Peterborough Council signs deal with Cityfibre to create 'Gigabit City'
Businesses and residents will get access to broadband download speeds of up to 1Gbps from summer 2014
Peterborough City Council has today signed a deal with fibre internet provider CityFibre to transform itself into a "Gigabit City".
The contract was signed today at a ceremony held at Peterborough Town Hall.
CityFibre had previously announced that it was to privately invest £30m into the city to create a fibre network.
Once the rollout is completed, the firm claims that businesses and residents of the city will be able to access internet connections with download speeds of up to 1Gbps.
The first services to go live will be in summer 2014, and the network should be completed by April 2015.
The fibre business broadband package of speeds ranging between 500Mbps and 1Gbps will cost between £50 and £100 per month, while the consumer fibre-to-the-home (FTTH) broadband package will be £25 to £50 a month for the same speeds.
For business customers, Level 3 has been selected as the service provider, and CityFibre will work with other ISPs to offer packages to consumers.
At the event, CityFibre's director of policy and regulation, Mark Collins, told delegates that the company will first deploy 90km of fibre and that eventually this will grow to connect to "all things in the city", from CCTVs to GP practices.
He said that Peterborough is an attractive proposition as it is a developing city with 4,000 businesses, 90,000 employees and one of the fastest growing economies in the UK.
Collins added that the network would be future proof so that it could become a "Terabit City" at some point.

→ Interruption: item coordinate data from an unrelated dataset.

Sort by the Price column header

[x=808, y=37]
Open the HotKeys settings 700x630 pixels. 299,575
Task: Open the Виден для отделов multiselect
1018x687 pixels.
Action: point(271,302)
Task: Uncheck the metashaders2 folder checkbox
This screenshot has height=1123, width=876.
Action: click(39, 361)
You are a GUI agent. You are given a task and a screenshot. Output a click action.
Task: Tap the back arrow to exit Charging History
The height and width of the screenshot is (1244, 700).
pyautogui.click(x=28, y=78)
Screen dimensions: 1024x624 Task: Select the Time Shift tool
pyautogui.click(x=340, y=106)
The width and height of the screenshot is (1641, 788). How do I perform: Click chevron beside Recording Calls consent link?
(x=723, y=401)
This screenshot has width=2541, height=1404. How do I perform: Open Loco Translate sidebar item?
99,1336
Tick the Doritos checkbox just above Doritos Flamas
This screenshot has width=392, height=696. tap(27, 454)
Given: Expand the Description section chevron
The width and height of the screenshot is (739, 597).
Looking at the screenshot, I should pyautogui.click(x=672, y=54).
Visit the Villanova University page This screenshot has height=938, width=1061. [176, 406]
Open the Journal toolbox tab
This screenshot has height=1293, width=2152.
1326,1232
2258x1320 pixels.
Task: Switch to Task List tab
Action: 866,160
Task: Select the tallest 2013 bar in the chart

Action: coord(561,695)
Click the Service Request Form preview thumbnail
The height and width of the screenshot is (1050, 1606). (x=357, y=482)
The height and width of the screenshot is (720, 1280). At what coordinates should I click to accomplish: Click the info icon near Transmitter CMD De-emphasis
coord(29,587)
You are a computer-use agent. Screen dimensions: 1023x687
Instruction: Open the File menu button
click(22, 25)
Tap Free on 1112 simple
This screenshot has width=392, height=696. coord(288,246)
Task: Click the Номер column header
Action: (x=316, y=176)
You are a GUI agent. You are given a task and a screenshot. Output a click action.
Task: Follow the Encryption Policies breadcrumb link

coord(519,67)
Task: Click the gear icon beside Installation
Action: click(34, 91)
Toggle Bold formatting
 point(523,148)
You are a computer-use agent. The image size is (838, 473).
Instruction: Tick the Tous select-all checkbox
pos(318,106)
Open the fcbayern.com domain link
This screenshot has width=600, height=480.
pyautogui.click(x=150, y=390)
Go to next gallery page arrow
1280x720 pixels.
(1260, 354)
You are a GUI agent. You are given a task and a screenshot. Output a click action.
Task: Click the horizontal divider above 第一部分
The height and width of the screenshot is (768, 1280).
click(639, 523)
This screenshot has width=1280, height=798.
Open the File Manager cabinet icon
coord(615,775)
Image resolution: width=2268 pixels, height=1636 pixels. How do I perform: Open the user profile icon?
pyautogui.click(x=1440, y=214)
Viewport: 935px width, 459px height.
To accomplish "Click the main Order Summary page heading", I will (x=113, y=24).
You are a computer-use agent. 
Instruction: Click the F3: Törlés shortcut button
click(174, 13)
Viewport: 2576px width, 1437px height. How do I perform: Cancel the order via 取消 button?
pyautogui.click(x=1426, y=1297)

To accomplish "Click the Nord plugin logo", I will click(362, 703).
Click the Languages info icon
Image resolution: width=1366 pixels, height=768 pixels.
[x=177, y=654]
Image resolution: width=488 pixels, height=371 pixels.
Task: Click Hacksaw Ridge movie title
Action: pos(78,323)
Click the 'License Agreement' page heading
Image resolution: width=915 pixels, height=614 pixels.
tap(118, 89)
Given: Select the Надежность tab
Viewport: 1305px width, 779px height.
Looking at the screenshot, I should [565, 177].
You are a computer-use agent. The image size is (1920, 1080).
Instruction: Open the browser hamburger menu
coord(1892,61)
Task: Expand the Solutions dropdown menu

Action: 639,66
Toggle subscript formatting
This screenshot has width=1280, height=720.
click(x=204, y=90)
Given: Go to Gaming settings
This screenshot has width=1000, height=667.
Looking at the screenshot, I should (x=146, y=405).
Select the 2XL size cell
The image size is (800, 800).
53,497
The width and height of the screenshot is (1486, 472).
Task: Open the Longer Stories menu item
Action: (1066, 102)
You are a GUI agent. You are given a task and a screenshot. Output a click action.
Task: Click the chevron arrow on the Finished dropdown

Greg Mesch, CEO of CityFibre told Computing that the company has tested 10Gbps and 100Gbps speeds and that it can continue to sub-duct its infrastructure to add 1,000 additional strands of fibre, which in turn will allow for increased speeds.
He said that businesses would be the first to benefit from the new network.
"The order [of those benefiting from fibre] will be businesses and the public sector, datacentres, mobile operators and then the plans have been designed so that it can be rolled out for consumers as well," Mesch said.
He thanked Peterborough's citizens in advance as CityFibre "is going to dig up a lot of roads", but reassured them that this was to benefit the city in the future.
Peterborough City Council's leader, Marco Cereste, welcomed the news, and said that he knew from his own personal experience how faster internet could benefit consumers and enterprises.
"At home I was paying for 8Mbps and getting 0.54Mbps, and at my business I get slower speeds than 1Mbps - and most of the time it is slower than that. Quite often it doesn't work at all - that's the entire estate, so it is affecting a lot of businesses," he told Computing.